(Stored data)

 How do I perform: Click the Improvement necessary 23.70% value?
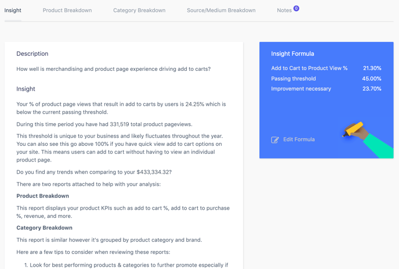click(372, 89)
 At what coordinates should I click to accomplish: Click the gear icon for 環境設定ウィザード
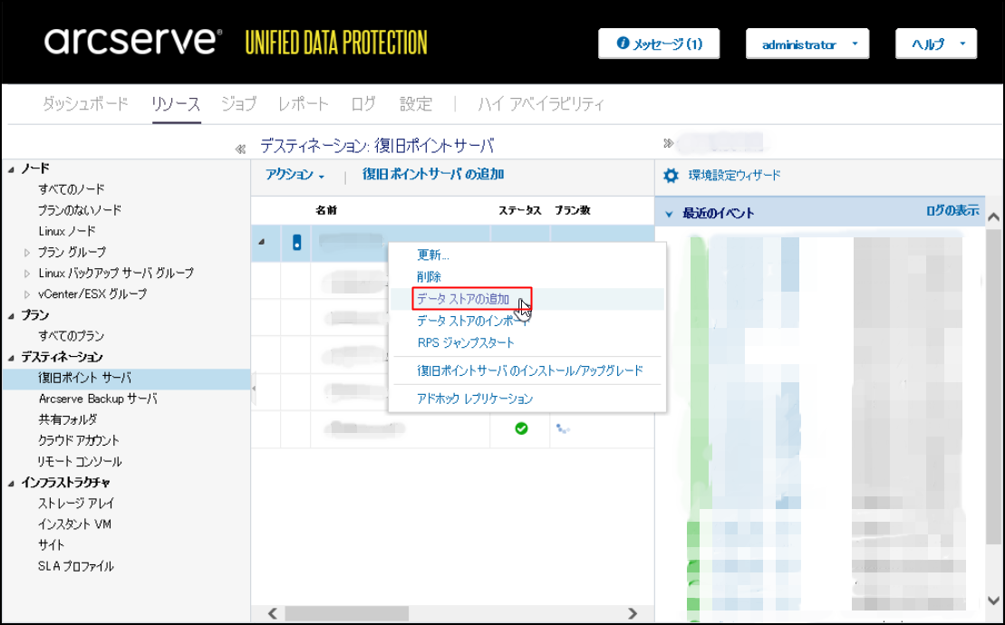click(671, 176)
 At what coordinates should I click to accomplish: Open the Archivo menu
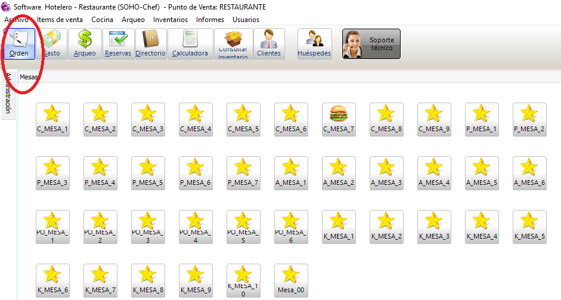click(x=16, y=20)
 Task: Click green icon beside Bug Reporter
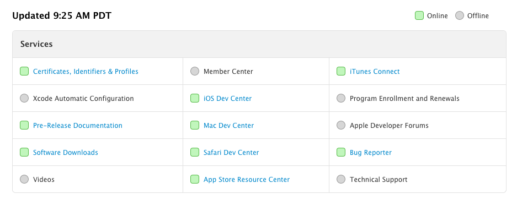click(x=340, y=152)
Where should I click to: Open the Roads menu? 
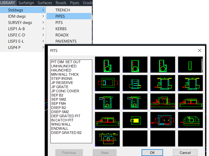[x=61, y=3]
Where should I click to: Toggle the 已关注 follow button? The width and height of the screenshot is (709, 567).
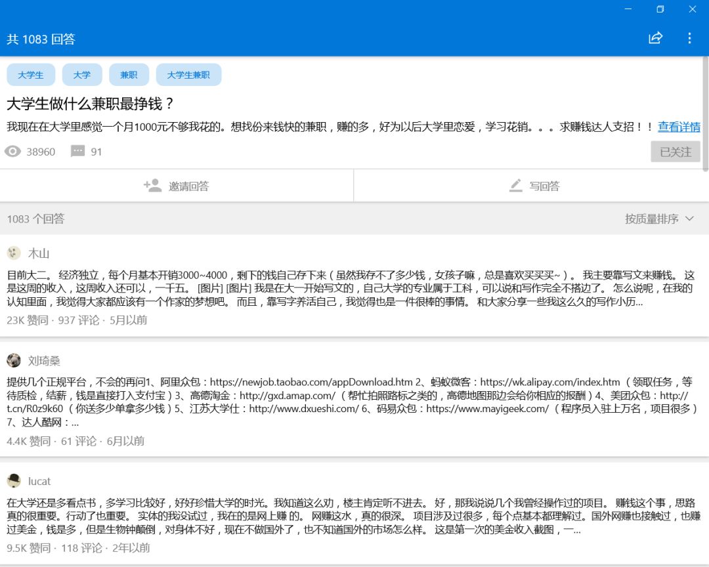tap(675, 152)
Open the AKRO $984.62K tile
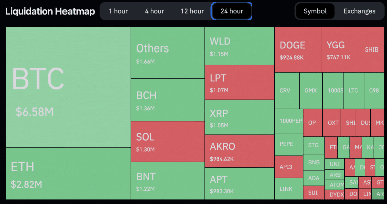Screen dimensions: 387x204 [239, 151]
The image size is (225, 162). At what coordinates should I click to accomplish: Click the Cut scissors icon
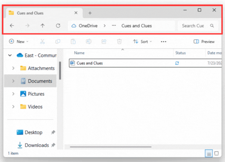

==

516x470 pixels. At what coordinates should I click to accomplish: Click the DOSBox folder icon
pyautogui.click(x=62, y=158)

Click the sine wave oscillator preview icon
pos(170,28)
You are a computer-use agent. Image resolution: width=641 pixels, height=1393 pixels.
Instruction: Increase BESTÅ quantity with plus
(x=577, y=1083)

● WHAT TO WORK ON:
Repeat, without pictures, exactly the lines of the data above from the one containing "Task: Click green icon beside Bug Reporter" through the one containing "The image size", including both and adding nothing.

● YOUR SOLUTION:
 Task: Click green icon beside Bug Reporter
click(x=340, y=152)
Where should I click to: Open the Roads menu? 
[x=61, y=3]
Where should I click to: Toggle the 已关注 follow button? The width and height of the screenshot is (709, 567).
tap(675, 152)
Open the AKRO $984.62K tile
Screen dimensions: 387x204 [239, 151]
The image size is (225, 162). At what coordinates should I click to accomplish: Click the Cut scissors icon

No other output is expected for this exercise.